AIM OF THE EXERCISE: Copy out, unchanged, the lines of the records below starting with the line containing "Task: Open the Merge tool" and continuing through the line containing "will (39, 132).".

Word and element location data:
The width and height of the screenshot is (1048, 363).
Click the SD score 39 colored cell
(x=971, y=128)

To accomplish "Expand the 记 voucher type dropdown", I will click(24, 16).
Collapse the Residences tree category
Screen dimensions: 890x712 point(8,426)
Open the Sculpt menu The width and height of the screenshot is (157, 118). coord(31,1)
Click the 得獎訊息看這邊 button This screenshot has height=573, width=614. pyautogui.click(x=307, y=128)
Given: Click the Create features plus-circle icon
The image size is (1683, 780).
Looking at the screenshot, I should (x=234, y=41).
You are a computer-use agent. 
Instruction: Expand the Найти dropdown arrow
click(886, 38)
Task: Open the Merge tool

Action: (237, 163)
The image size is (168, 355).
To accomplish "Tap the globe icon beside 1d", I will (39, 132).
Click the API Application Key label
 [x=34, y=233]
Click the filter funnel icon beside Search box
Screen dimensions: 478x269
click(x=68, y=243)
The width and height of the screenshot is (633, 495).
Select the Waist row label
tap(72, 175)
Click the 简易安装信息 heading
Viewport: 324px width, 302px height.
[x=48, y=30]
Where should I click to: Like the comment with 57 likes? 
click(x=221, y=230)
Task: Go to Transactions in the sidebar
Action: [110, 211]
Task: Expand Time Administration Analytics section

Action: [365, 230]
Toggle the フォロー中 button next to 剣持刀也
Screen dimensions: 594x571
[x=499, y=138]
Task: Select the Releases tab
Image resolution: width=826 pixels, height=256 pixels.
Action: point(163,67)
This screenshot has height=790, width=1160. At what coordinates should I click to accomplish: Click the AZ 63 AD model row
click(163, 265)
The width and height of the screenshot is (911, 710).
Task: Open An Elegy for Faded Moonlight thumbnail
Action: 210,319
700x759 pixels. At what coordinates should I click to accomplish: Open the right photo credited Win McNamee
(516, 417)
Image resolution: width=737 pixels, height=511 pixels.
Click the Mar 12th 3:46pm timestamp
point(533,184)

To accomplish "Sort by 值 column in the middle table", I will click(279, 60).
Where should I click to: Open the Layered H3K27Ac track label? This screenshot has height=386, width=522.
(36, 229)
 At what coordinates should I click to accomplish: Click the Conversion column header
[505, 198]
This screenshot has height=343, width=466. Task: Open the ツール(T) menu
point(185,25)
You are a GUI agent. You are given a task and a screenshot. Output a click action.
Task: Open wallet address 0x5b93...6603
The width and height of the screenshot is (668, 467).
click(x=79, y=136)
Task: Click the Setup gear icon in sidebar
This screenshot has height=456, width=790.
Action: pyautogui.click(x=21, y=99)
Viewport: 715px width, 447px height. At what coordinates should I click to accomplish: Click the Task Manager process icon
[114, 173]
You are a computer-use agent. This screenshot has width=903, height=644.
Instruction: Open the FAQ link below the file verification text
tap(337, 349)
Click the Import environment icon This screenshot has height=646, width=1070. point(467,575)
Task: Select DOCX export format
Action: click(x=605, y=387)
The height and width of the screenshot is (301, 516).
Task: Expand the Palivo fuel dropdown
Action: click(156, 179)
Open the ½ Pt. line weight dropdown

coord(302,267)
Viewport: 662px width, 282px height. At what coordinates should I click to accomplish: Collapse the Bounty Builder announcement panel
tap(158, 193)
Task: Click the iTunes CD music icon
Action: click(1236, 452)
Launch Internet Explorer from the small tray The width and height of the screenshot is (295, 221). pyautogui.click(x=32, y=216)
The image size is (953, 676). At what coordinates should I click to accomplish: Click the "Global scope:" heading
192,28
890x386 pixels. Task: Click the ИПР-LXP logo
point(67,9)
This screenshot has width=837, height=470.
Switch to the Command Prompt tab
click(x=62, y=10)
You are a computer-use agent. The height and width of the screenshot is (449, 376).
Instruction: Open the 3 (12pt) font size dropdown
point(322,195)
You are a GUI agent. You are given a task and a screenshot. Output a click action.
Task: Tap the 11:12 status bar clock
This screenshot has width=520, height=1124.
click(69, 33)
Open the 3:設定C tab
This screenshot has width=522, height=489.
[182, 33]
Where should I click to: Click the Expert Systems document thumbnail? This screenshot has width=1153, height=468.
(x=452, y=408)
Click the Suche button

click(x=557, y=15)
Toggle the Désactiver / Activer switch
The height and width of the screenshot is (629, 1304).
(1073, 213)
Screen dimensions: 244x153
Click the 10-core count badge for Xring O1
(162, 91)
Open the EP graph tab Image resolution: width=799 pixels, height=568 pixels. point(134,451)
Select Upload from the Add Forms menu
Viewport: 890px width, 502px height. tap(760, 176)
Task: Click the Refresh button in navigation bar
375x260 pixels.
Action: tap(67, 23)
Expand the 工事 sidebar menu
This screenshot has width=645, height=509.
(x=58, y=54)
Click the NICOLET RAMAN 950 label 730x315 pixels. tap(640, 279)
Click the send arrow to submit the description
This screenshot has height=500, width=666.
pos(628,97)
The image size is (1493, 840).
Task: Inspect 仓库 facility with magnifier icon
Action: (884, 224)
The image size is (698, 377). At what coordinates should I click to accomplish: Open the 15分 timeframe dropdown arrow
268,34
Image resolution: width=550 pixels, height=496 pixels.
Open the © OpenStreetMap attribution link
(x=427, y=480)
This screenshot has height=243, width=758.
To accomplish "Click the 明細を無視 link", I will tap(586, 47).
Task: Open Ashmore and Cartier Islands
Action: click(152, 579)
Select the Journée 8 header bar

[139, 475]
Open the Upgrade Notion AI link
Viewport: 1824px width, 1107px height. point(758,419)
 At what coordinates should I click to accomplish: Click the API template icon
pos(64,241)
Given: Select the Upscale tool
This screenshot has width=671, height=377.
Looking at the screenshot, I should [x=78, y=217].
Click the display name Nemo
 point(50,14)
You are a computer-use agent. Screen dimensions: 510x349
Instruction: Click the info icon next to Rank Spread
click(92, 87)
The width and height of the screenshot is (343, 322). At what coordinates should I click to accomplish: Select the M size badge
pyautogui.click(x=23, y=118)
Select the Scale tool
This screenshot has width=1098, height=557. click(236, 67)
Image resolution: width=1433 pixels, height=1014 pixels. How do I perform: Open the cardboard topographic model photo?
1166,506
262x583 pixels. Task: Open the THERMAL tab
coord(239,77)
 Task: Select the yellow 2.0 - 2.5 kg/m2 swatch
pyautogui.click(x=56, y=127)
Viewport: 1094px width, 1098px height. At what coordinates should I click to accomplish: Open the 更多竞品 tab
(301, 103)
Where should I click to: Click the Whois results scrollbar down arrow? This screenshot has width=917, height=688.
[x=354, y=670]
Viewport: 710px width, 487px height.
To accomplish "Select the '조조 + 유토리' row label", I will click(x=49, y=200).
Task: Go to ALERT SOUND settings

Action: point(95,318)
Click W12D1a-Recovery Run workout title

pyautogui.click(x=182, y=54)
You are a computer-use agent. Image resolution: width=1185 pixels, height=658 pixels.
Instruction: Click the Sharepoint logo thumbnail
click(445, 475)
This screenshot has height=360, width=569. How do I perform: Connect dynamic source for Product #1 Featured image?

COMPLETED EXERCISE:
Task: Open the Merge tool

Action: (237, 163)
The image size is (168, 355).
To accomplish "Tap the globe icon beside 1d", I will (39, 132).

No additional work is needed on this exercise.